Pour lui, en fait, on ne fait que déplacer le problème constamment sans penser à réduire les véhicules. En encourageant l’usage de la voiture, on aggrave aussi le déficit de la balance des paiements puisqu’on importe davantage de carburant. Et on pollue encore plus l’atmosphère. «Les nouvelles routes ne feront que détruire le peu de forêt qui nous reste et qui séquestre le carbone et absorbe le trop-plein d’eau, évitant les inondations.»
«Ce que je ne comprends pas, nous dit Osman Mahomed, c’est qu’il existe déjà le projet de réhabilitation de la Coastal Road entre Grand Sables et Bois des Amourettes (B 28) au coût de plusieurs centaines de millions. Quel est le justificatif économique et technique à lancer un autre projet en parallèle si ce n’est pour gaspiller nos ressources ? » Sans compter «qu’il y a déjà la partie existante de l’autoroute entre Ferney et l’aéroport. Pourquoi faudrait-il absolument d’une nouvelle autoroute passant éventuellement par la Vallée de Ferney ? »
Les commissions, principale motivation ?
Le député travailliste est d’avis que ce projet de M4 ne correspond pas du tout aux engagements pris à la COP26, où le Premier ministre avait déclaré : «We, therefore, commit to take actions that will contribute towards the following: 1. Reducing gas emissions by 40 per cent by 2030.»

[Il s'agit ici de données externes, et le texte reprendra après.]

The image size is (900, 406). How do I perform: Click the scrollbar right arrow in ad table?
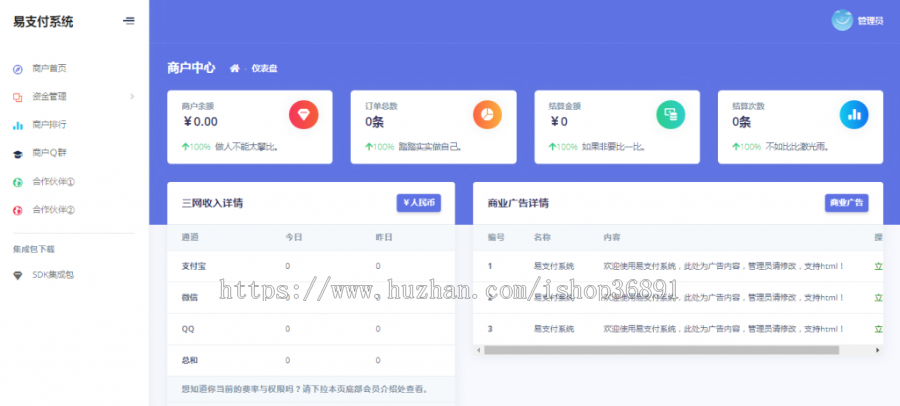click(878, 350)
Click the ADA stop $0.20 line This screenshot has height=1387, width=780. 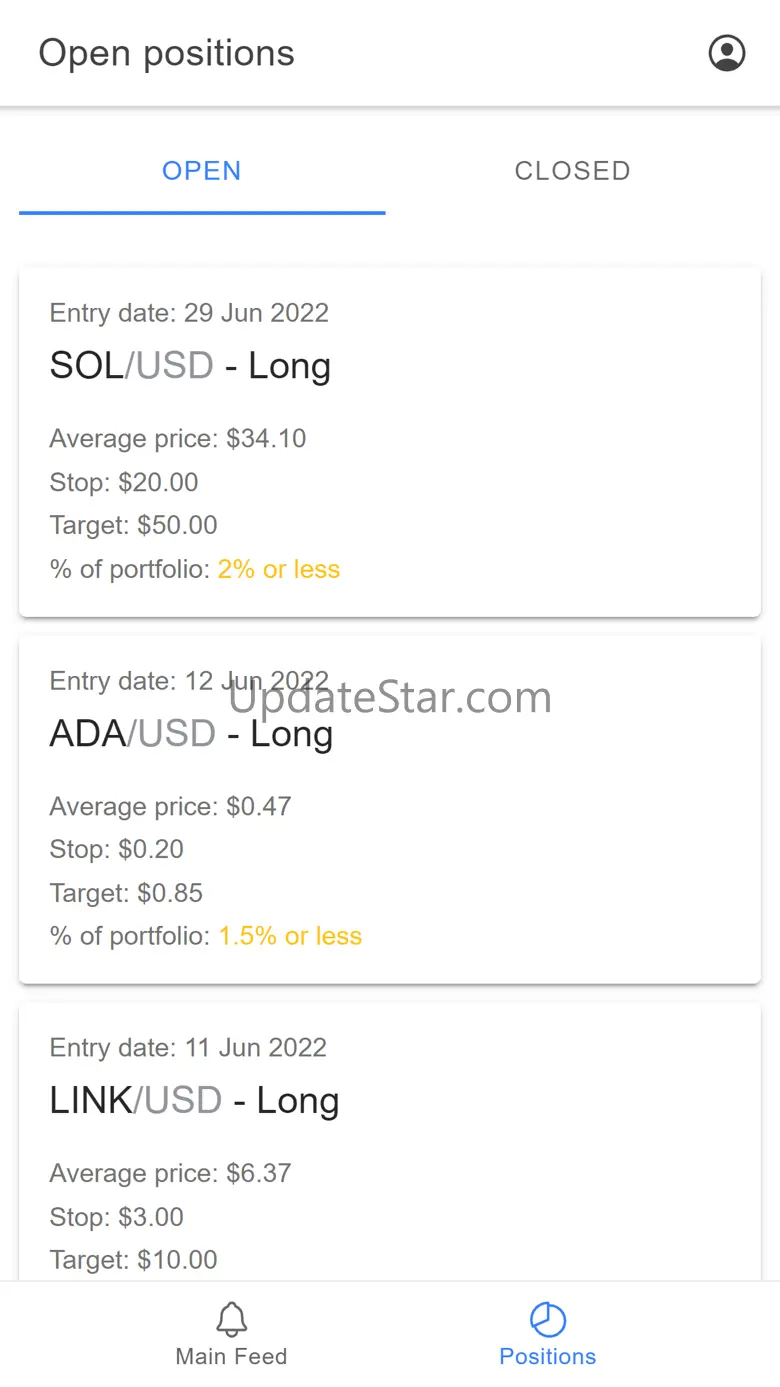[x=117, y=850]
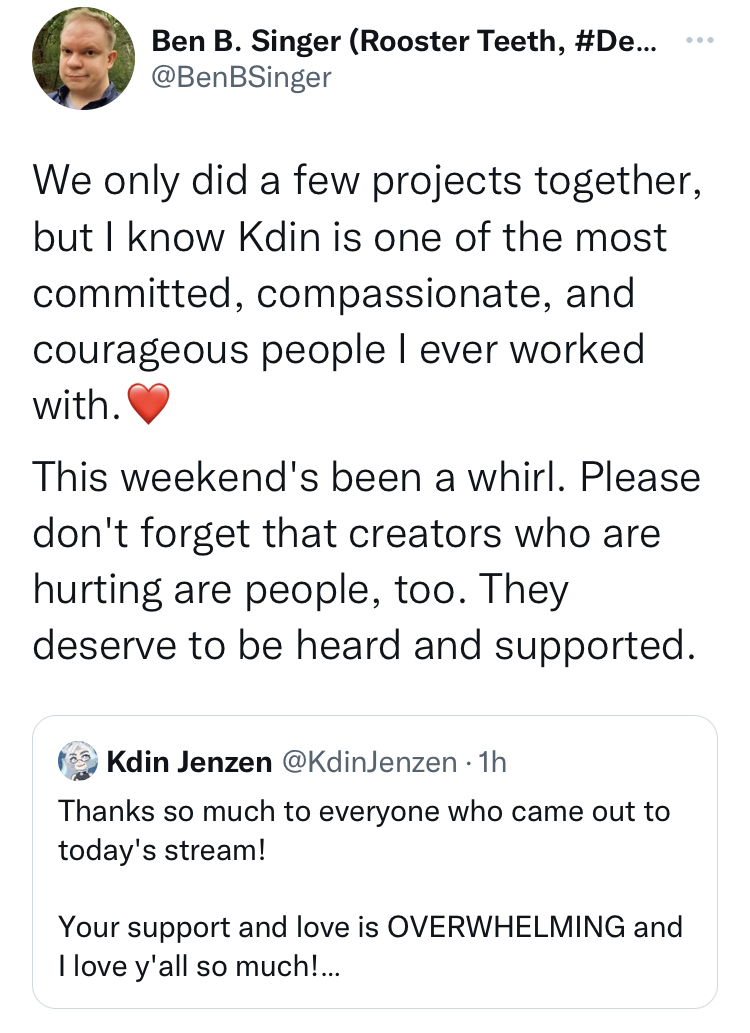Open the Kdin Jenzen name in quoted tweet

tap(189, 762)
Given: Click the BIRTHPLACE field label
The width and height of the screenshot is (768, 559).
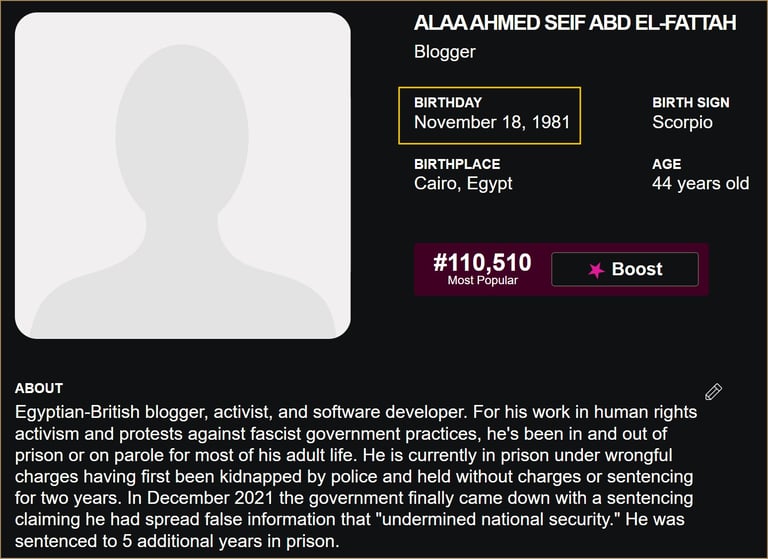Looking at the screenshot, I should (x=456, y=164).
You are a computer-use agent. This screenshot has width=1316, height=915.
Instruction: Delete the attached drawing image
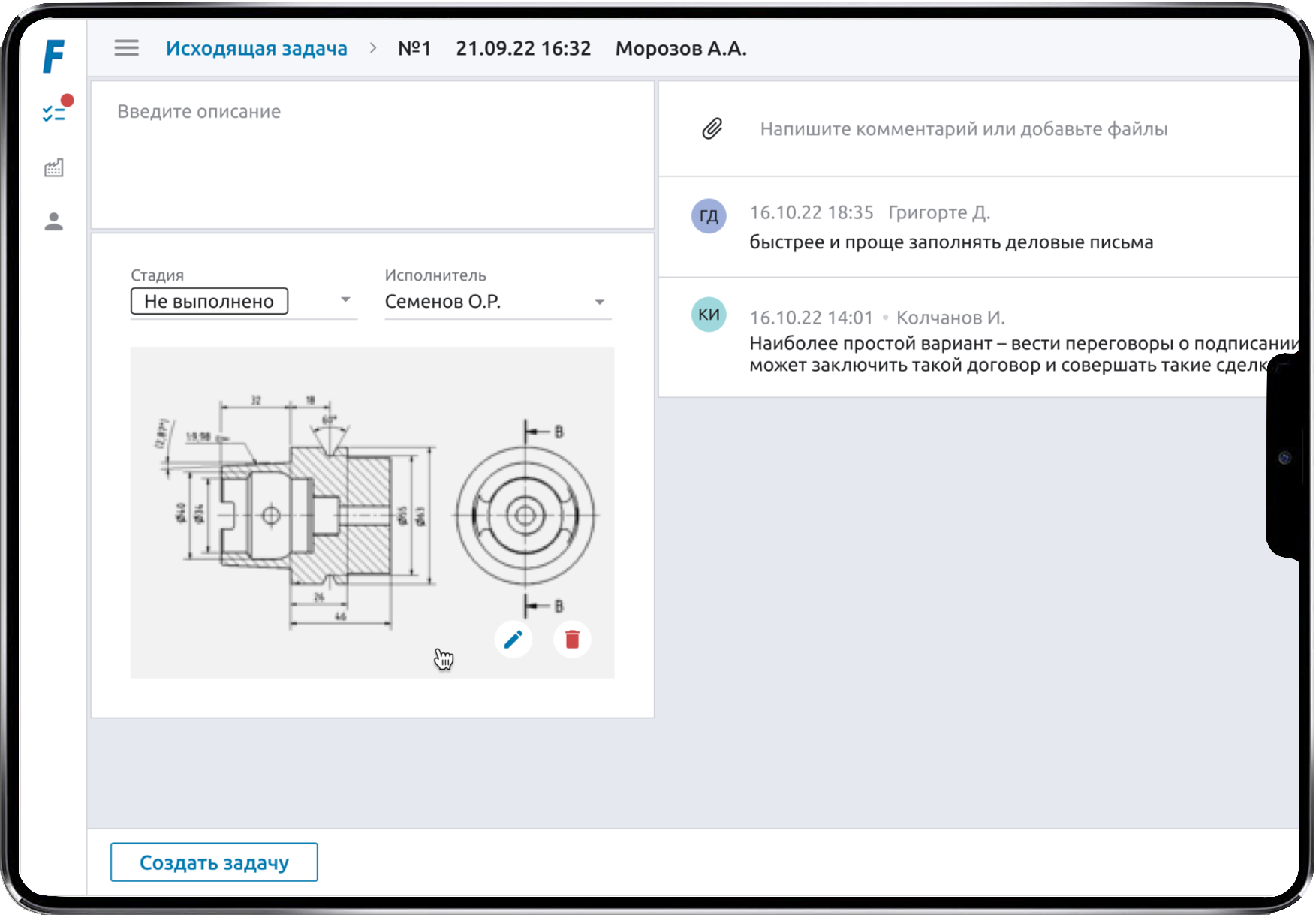point(572,640)
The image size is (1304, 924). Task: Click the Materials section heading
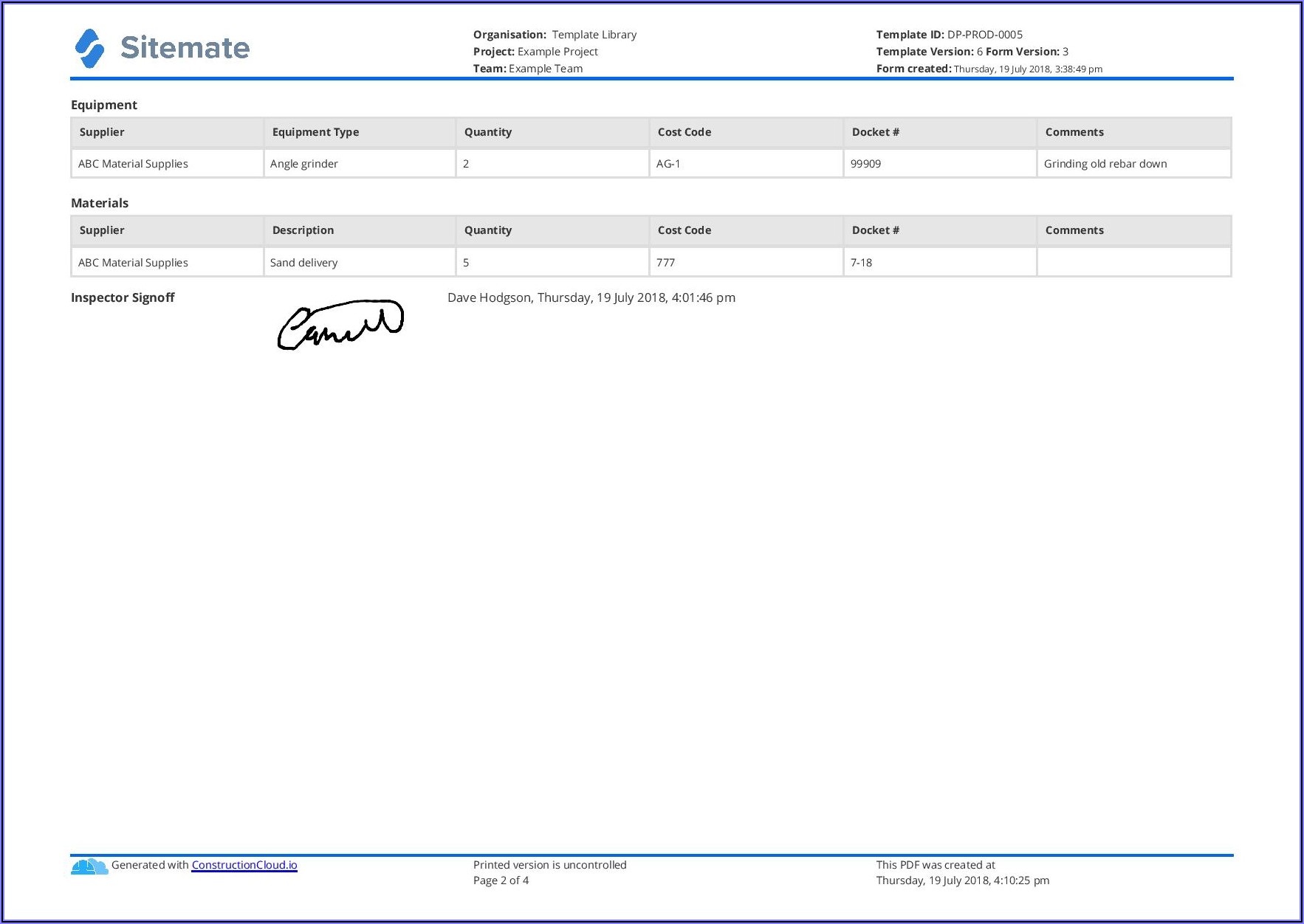100,203
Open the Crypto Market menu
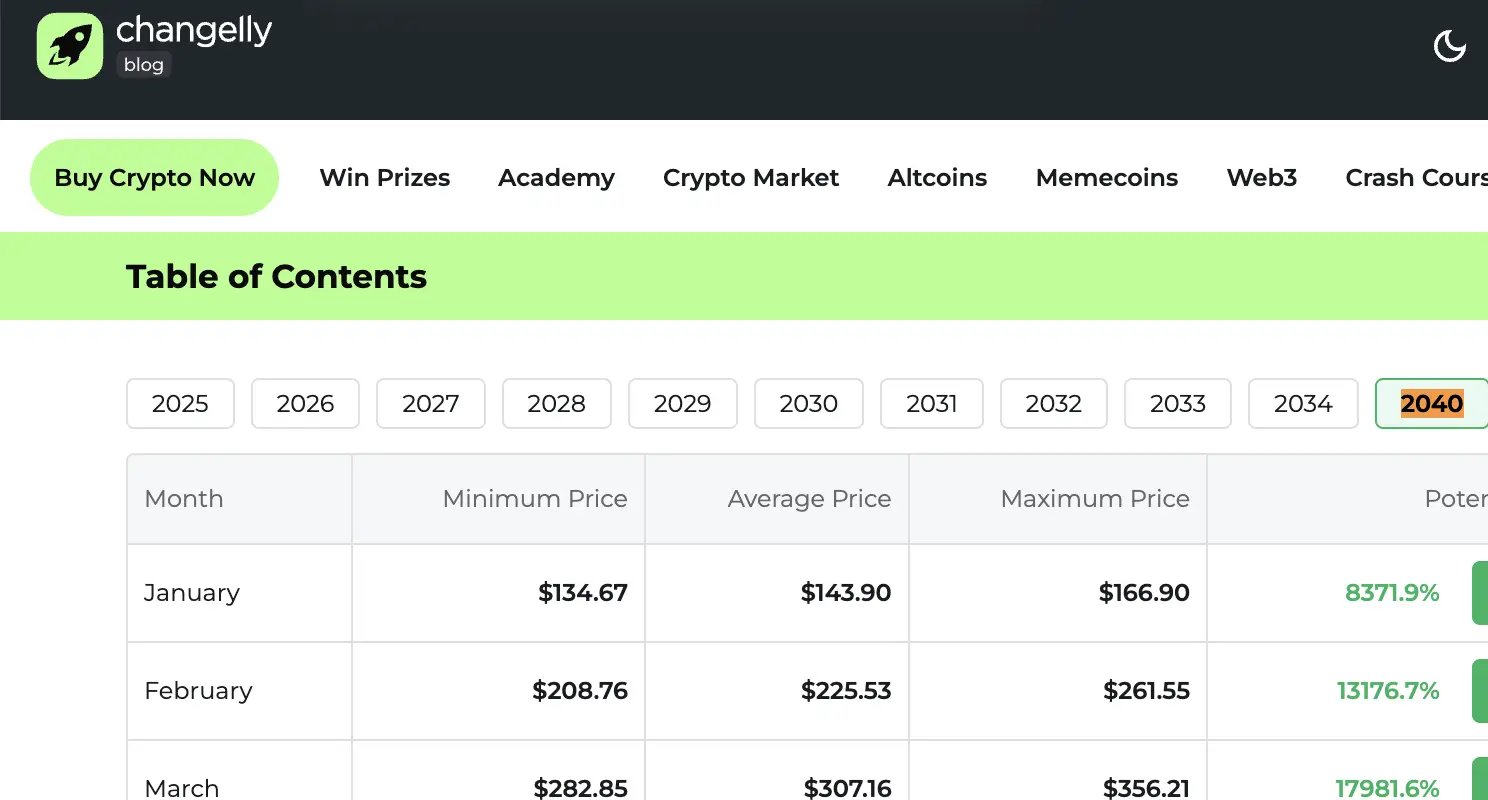The width and height of the screenshot is (1488, 800). point(751,178)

Pour l’écologiste, nos gouvernants sont préoccupés et presque obsédés par les infrastructures routières et ne semblent pas être concernés par l’environnement (et l’agriculture), malgré les promesses faites à la COP26 de Glasgow. Tout en ruinant le pays financièrement. «En raison des 10 % de commissions, on endette le pays par milliards.»
Ces énormes échangeurs !
Et l’on ne parle pas de ces gigantesques structures en béton que sont les échangeurs destinés à remplacer les ronds-points plantés parfois de fleurs et d’autres arbustes. Si l’on comprend l’utilité des échangeurs dans les régions où le trafic est dense, sa justification ailleurs l’est moins. Mélissa Leclézio le disait dans nos colonnes le 15 avril, en parlant du «développement» du projet immobilier à Roches-Noires. Ce qu’elle dit est applicable aux autoroutes : «Cette obsession macabre pour le bâti menace ce qui fait précisément l’attrait de notre petit bout de paradis : sa beauté naturelle.»